# Day 2 with Thomas



## capthoop (Oct 28, 2007)

With all this hot weather and storms around we spent a few hours at the dock. Our goal was to find live bait and get some amberjack first. The bait was nowhere to be found so I went to plan B. We had jigs but these guys were not interested in the work involved. I set up a bait rig and dropped down with what we had. The way I rigged it we were in business.










We had to break out the tape measure for this one but he was legal by 2 inches. Much to our surprise we had some bonus fish coming aboard to go in the box. We were into a few almaco jacks and this 24.6 pounder is the biggest I have ever caught or seen around here.



















Because of our late start we were limited on time and the storms were forcing us to change our plans as they started building up again in the afternoon. We decided to run into state water and see if we could pick up a limit of red snapper.










This time the sharks were not as thick and we found the red snapper easily. There were some sharks around looking for a free meal and I dealt with a few of them. As we were finishing up our snapper limit we were lucky enough to land a nice cobia to add to our box.
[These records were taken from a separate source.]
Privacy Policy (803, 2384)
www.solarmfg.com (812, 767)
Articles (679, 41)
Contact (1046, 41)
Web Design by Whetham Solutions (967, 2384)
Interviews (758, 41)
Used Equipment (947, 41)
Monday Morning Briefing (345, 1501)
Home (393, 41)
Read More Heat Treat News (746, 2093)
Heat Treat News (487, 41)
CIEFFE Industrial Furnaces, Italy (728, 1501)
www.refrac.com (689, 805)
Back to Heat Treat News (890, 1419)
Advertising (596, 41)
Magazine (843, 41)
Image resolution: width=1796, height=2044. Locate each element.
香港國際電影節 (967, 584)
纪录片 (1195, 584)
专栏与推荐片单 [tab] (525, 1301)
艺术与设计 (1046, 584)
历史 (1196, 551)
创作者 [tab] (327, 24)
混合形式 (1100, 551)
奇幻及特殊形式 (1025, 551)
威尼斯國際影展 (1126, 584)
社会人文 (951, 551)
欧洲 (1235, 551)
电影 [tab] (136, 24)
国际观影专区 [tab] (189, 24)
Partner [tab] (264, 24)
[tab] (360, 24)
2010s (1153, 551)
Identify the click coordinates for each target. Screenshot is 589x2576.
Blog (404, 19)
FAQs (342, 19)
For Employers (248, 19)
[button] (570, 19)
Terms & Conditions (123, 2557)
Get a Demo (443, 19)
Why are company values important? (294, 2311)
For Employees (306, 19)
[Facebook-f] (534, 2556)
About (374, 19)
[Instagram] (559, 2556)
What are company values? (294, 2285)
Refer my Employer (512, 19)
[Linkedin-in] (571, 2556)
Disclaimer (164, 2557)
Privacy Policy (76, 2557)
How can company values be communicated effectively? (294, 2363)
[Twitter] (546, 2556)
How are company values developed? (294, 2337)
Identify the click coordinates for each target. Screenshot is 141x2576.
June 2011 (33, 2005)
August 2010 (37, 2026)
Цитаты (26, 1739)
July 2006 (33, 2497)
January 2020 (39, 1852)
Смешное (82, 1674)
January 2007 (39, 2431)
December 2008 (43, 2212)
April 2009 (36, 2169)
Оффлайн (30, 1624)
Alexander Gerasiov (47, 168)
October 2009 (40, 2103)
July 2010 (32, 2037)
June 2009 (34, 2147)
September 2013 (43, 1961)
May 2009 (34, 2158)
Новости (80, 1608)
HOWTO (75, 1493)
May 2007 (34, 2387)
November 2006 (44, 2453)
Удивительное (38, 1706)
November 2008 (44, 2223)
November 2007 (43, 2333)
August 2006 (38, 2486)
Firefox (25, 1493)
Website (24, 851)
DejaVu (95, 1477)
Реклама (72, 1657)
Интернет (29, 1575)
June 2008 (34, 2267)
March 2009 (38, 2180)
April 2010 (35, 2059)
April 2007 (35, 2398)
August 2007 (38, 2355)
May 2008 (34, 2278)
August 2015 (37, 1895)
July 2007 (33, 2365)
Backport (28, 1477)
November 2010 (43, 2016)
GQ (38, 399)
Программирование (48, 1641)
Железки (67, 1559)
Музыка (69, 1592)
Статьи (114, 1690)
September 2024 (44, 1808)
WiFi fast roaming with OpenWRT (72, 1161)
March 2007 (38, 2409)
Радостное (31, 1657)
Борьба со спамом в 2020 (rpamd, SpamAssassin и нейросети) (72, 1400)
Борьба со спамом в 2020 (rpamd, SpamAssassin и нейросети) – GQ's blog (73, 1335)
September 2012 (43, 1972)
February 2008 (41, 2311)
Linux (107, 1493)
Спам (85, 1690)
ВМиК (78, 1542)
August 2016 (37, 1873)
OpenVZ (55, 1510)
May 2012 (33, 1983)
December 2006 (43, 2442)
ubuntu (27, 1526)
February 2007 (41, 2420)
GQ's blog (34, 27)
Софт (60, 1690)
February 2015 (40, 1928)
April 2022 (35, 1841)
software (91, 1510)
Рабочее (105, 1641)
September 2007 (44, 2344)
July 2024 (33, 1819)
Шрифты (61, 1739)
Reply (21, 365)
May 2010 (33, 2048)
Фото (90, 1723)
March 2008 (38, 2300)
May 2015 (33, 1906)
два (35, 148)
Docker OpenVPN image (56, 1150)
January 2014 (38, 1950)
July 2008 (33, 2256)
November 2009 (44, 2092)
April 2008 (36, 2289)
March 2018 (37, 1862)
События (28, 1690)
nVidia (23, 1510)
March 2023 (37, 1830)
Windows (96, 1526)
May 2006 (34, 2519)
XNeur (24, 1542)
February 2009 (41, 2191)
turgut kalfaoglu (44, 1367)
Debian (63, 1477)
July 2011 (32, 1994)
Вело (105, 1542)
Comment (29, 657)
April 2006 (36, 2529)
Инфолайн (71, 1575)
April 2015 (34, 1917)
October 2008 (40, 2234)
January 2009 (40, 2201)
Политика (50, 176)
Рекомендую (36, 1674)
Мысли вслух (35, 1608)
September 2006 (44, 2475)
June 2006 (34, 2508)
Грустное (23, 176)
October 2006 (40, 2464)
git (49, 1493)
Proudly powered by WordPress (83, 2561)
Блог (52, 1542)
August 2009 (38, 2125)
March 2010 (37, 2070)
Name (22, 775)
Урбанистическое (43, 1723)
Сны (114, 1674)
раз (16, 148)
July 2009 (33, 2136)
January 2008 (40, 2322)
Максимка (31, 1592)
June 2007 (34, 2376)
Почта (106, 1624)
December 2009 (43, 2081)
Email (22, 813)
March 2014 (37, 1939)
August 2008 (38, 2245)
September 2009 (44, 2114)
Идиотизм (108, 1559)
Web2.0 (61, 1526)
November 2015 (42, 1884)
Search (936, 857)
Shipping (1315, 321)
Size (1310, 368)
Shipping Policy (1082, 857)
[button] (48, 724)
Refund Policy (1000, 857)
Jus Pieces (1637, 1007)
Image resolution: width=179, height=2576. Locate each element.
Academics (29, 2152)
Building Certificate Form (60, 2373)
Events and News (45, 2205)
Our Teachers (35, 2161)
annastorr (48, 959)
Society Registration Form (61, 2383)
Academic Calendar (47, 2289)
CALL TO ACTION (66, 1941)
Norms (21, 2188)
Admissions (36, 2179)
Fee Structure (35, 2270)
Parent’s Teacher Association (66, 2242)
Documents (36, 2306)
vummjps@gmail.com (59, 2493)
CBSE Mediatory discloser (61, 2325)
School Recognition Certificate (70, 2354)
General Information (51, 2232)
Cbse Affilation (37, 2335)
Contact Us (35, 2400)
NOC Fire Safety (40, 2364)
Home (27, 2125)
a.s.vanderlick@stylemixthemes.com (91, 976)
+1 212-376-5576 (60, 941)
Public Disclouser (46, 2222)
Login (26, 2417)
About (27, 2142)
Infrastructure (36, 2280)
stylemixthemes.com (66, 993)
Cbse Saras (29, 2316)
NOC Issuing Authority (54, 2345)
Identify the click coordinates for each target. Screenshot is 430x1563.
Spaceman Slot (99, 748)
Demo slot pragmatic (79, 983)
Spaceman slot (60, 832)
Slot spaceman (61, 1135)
Once again we had to dodge the storms. We did not want to get trapped in the river in this mess. We were able to ease around the back side of this just getting a little wet. Another one was forming just behind this and we were able to thread the needle between the large one on the lower part and the small one at the top










Life is Good!
Fishing is not a matter of life or death. It's more important than that.

CAPT HOOP -- OUR FREEDOM


----------



## stc1993 (Nov 23, 2014)

That a good mixed bag of fish.


----------